Are these rural folk indolent entitlement freaks? No, most are industrious. Their poverty rate averages 13 percent, which is also the state’s average. But, the counties are too small to benefit from economies of scale and they don’t have the level or concentration of wealth as other counties.
Another example: Cameron County in north-central Pennsylvania, has one school district, just like Philadelphia, but it covers an area 2.5 times larger than the city. The district enrolls just 571 students and it relies on the state for 68 percent of its $12.4 million budget.
here is a great irony here.
If you laid a template over the counties so dependent on state aid over the boundaries of state House and Senate districts, you would see that these areas send deeply conservative lawmakers to Harrisburg, a number of them Tea Party-inspired members who are resolutely anti-tax and anti-government.
For the last eight years, they have formed a solid cadre in the state House in particular to stifle any attempt to raise taxes. As a result, the state is running a structural deficit of $1.5 billion that can be erased only by cutting state spending, raising taxes or some combination of both.
To these legislators government is the problem, not the answer. Less spending is good, more is evil. Taxes are anathema. If government would only get off people’s backs, these politicians say, we would all be better off.
This does not comport with reality. Not at all.”

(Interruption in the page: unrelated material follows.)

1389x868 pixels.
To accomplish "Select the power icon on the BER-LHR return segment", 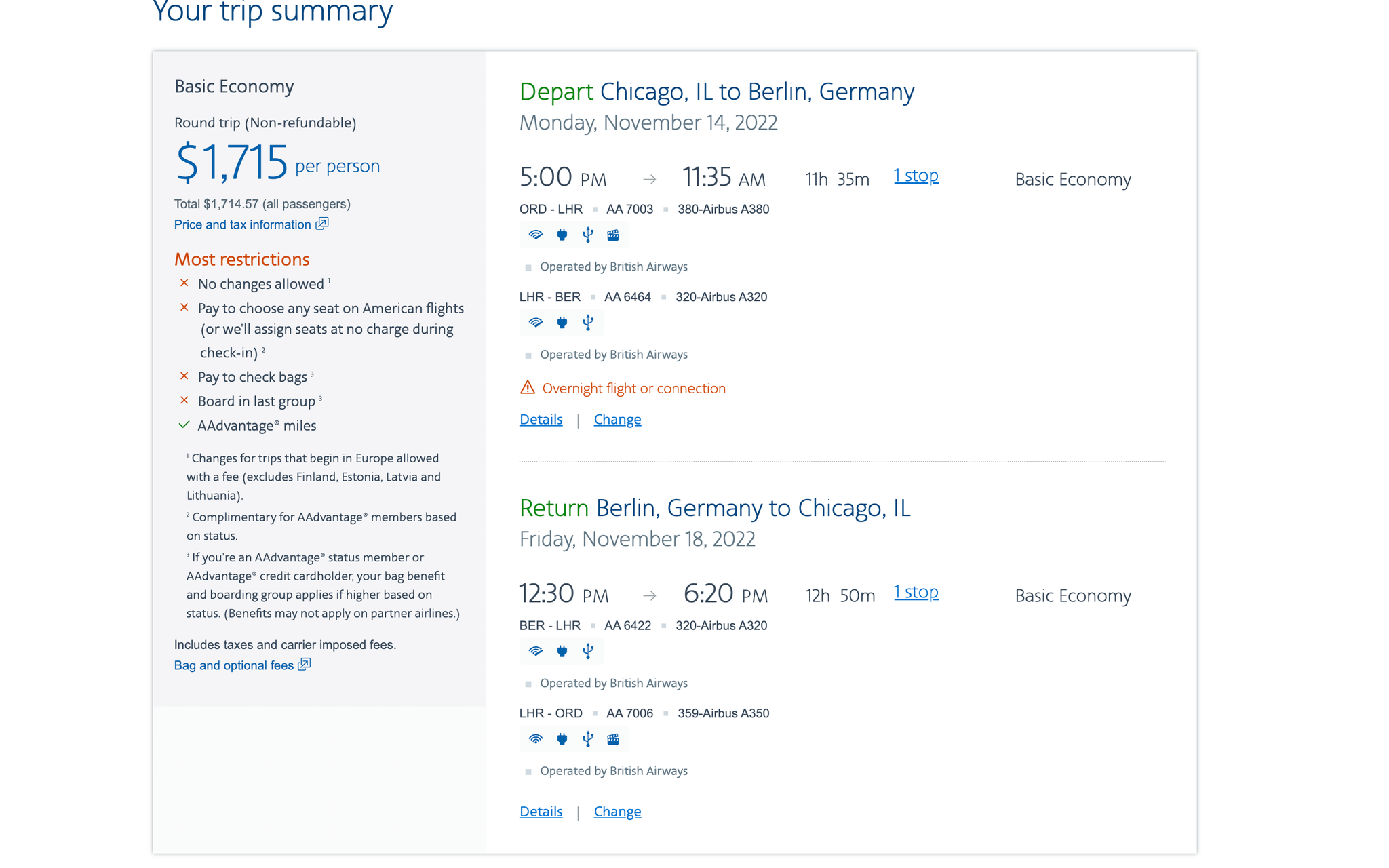I will [562, 651].
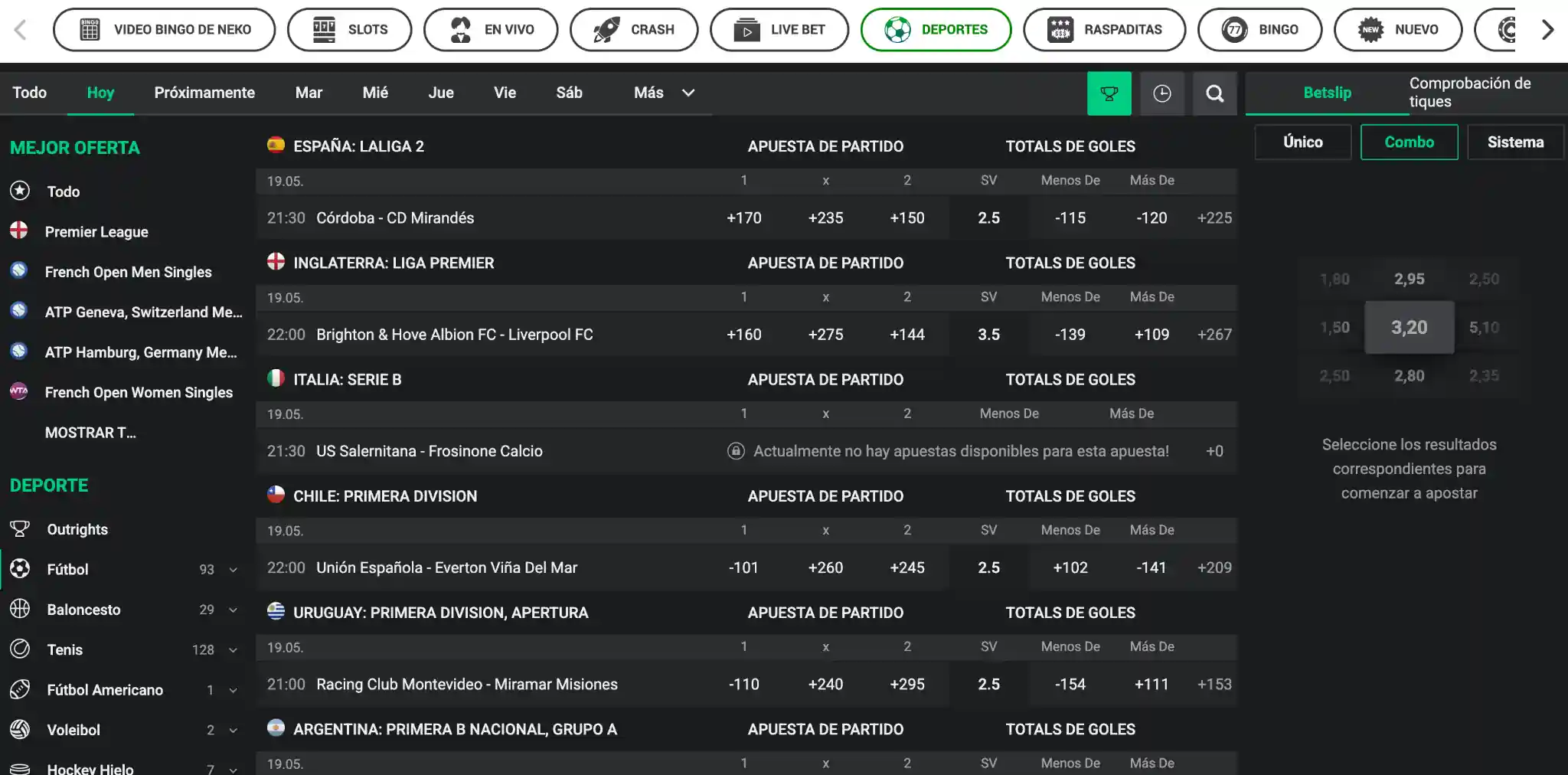
Task: Expand the Fútbol sports category
Action: pos(232,569)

https://www.penncapital-star.com/commentary/who-are-the-biggest-makers-and-takers-of-pa-tax-dollars-analysis/
Michigan – we’ve got the biggest potholes! Pure Michigan!
Rusty:
No need to introduce you. Welcome back.
We should note that attempts to recount the 2016 Michigan vote failed. In the 2018 exit polls, while in most states voters’ response to “Who did you vote for in 2016?” lined up with the reported results, Michigan’s (like Pennsylvania’s) did not. The voters say they supported Clinton by an 8-point margin. Lies? Buyers’ regret? Then why did the other states line up properly?